ICT represents 12 million jobs in Europe and the ICT sector represents 6% of EU GDP. The sector is driving innovation and competitiveness in all sectors of the economy. But there is an important gap between what Europe produces and what it consumes in this knowledge-intensive field.
EU investment in strengthening its capacity to research, develop and market innovative ICT is not only smaller than its competitors but also heavily fragmented.
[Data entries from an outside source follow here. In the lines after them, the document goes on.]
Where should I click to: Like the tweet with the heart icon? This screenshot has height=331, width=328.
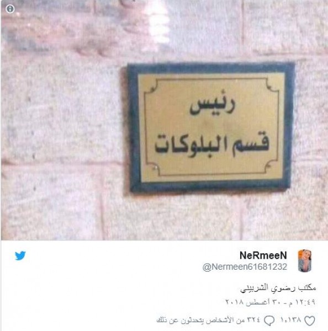pos(309,321)
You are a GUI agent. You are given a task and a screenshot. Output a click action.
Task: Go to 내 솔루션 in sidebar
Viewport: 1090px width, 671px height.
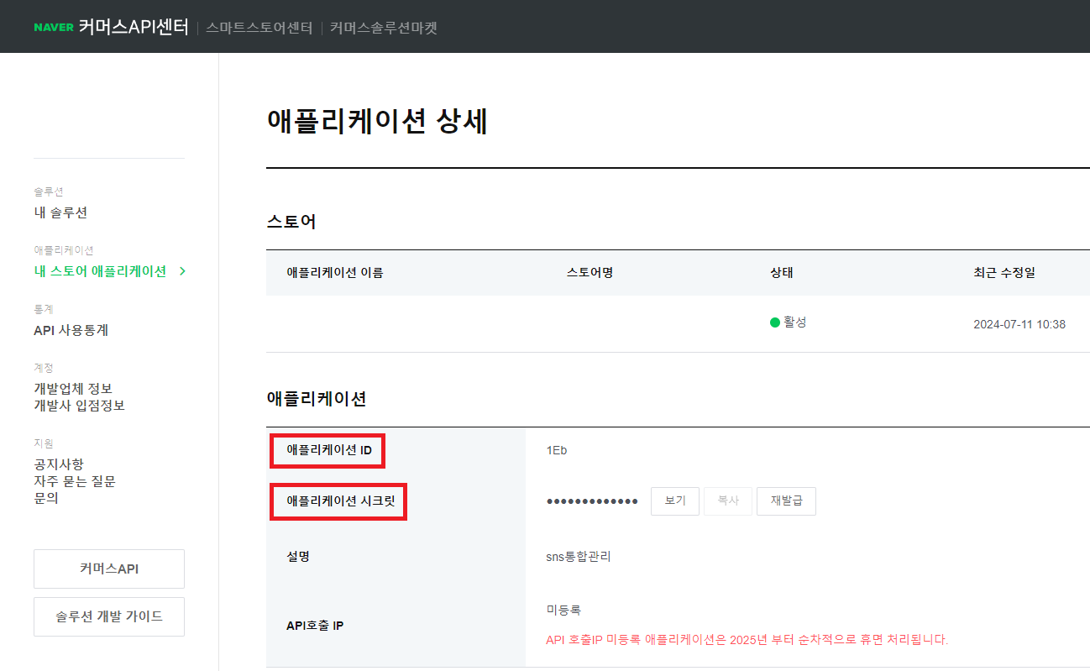[x=60, y=212]
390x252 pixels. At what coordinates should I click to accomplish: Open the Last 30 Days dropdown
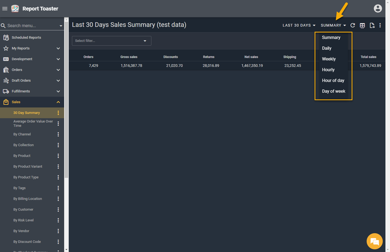click(299, 25)
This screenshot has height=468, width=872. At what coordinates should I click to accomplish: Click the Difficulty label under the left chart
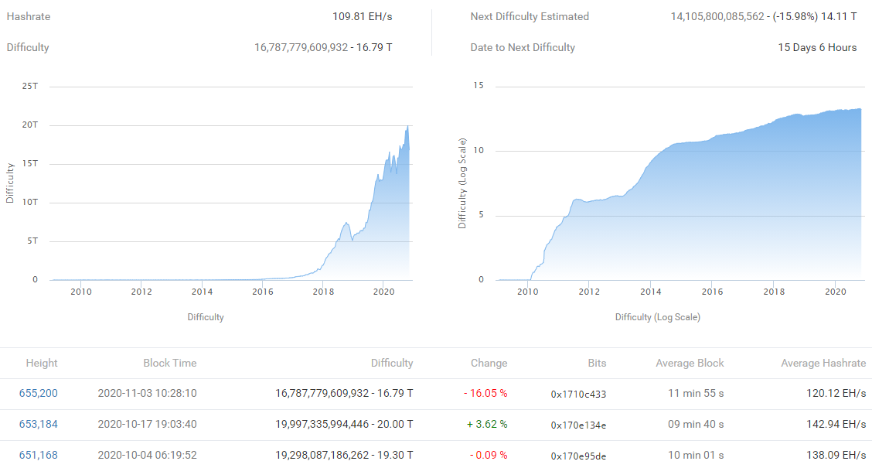click(205, 316)
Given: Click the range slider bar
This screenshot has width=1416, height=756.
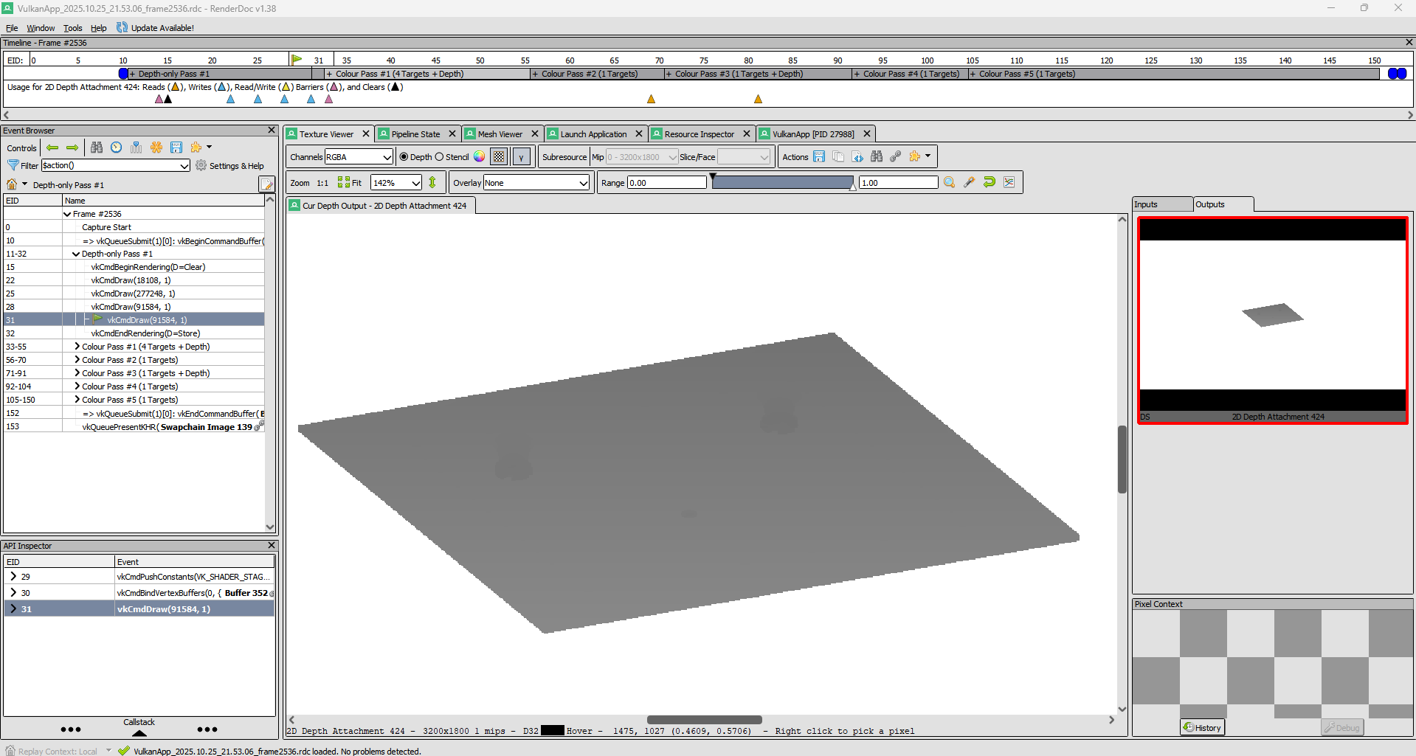Looking at the screenshot, I should coord(782,183).
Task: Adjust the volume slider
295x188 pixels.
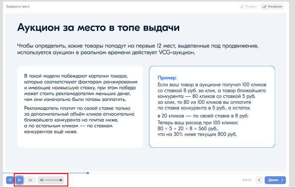Action: point(54,180)
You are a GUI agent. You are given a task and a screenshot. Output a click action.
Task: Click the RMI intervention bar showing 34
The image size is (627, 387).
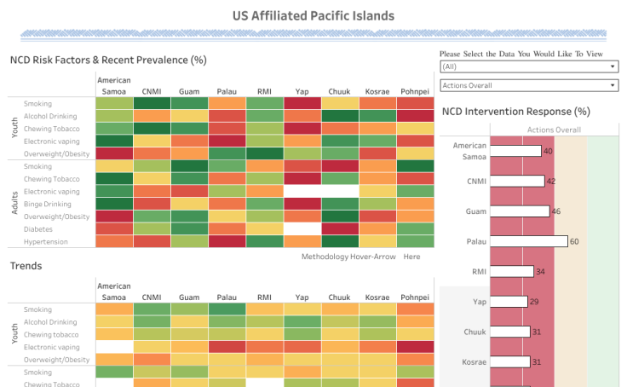click(512, 271)
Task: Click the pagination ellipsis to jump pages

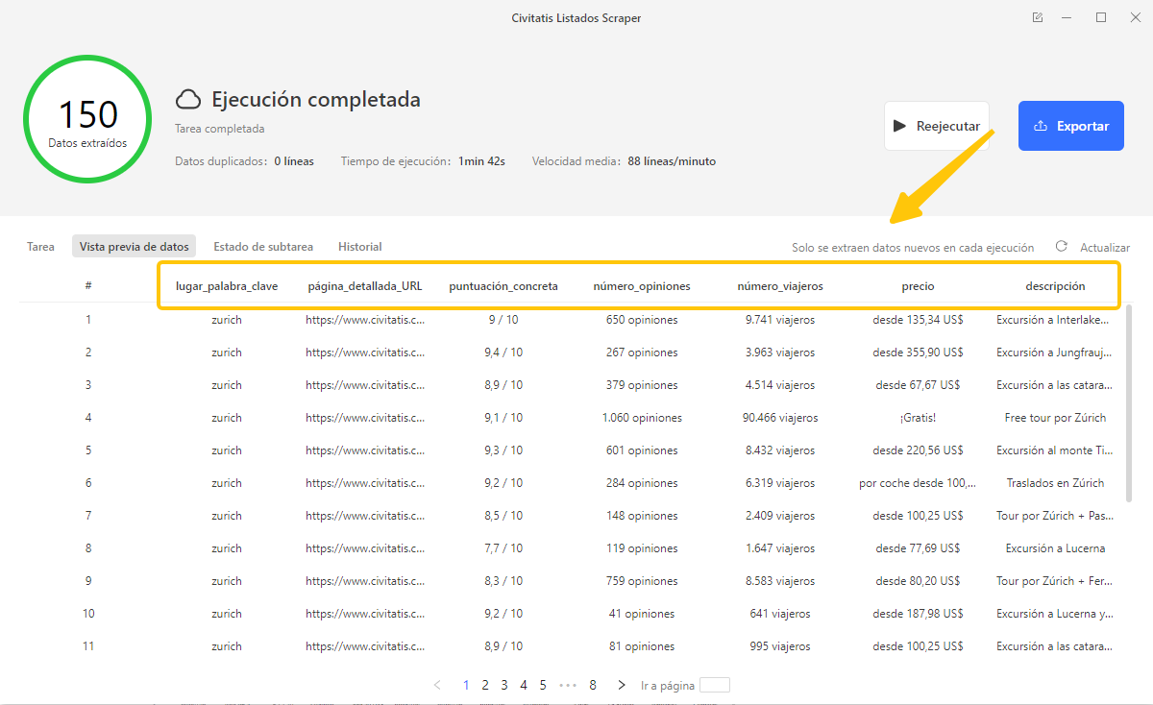Action: click(x=568, y=685)
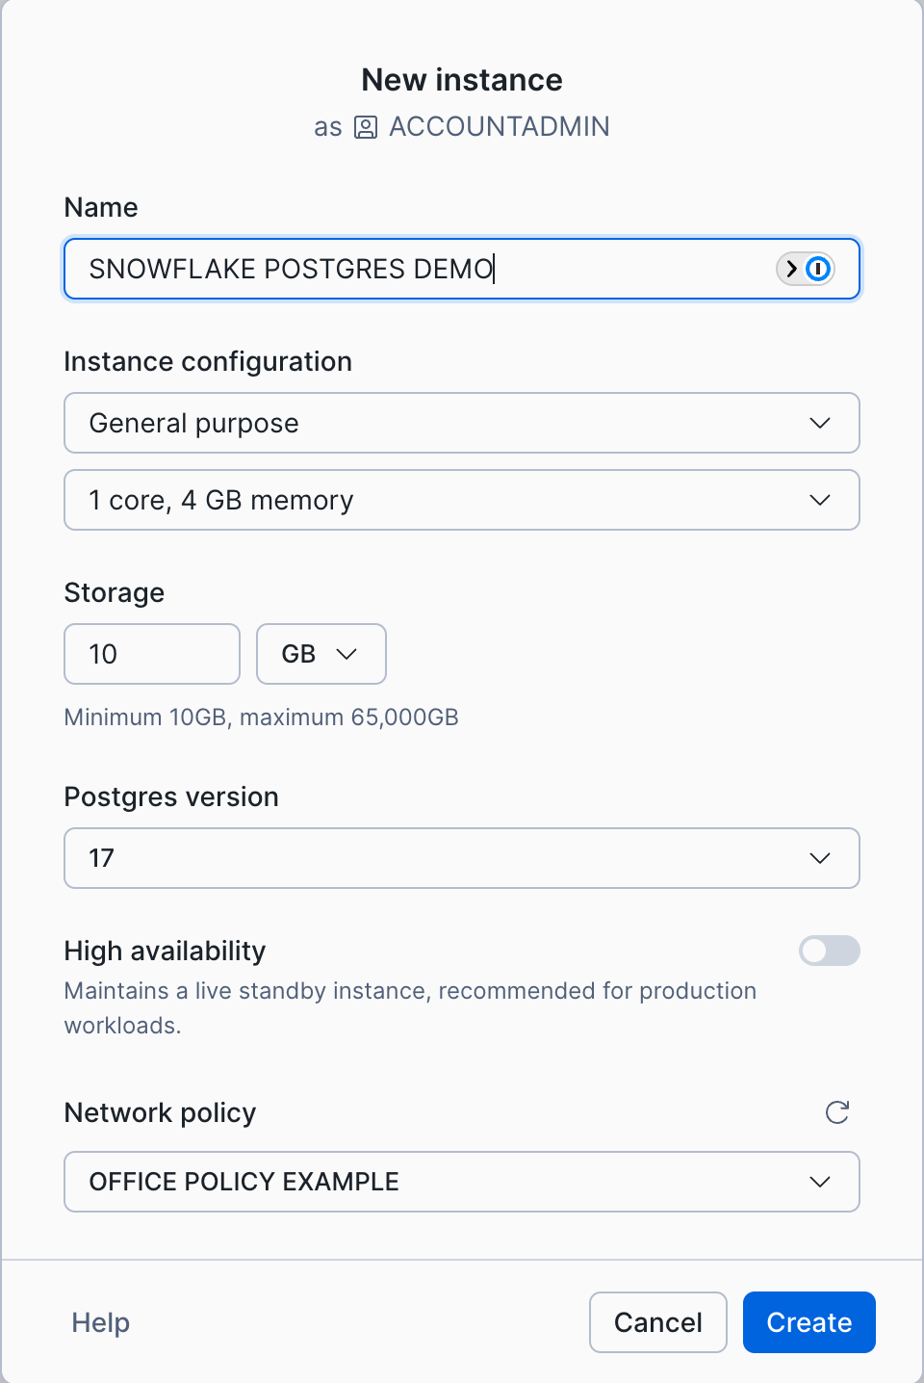Viewport: 924px width, 1383px height.
Task: Click the New instance dialog title
Action: (461, 80)
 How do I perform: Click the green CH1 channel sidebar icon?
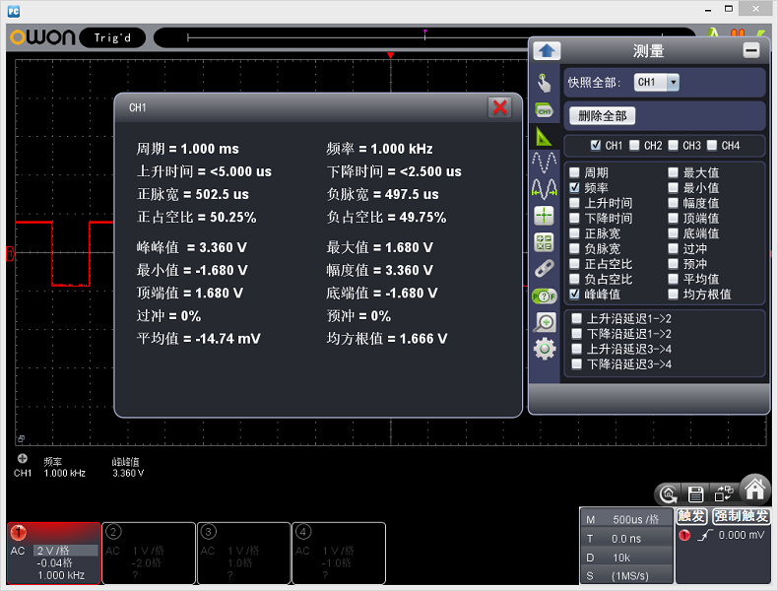pyautogui.click(x=544, y=109)
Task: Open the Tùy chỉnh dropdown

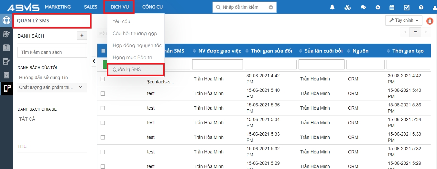Action: 403,20
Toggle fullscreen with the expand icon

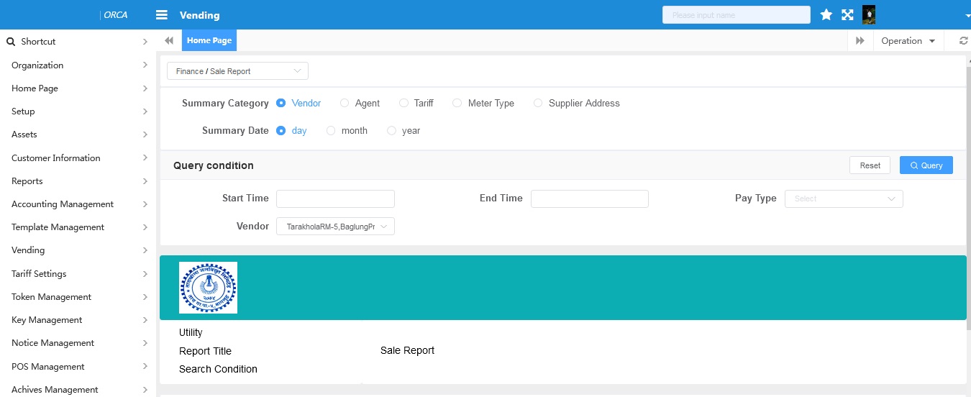pos(847,15)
Public and private investment in ICT research in Europe is less than half that of the US and the EU attracts five times less venture capital than the US.
The new ICT Research and Innovation Strategy put forward by the Commission today proposes to mobilise resources for three interlinked paths of action:
Today's communication forms part of the preparations for a European plan for innovation and research as called for by the European Council in December 2008. It is also part of the Commission's response to the recommendations of the Aho Panel's evaluation of ICT research and development in the EU's overall research programme (IP/08/1288, MEMO/08/430).
The proposed strategy builds on several existing initiatives and actions, in particular the i2010 ICT policy framework, the broad-based EU innovation strategy and the initiatives launched in the framework of the European Research Area related to ICT
It follows a public consultation, launched in September 2008, on a European research and innovation strategy for ICT (IP/08/1287).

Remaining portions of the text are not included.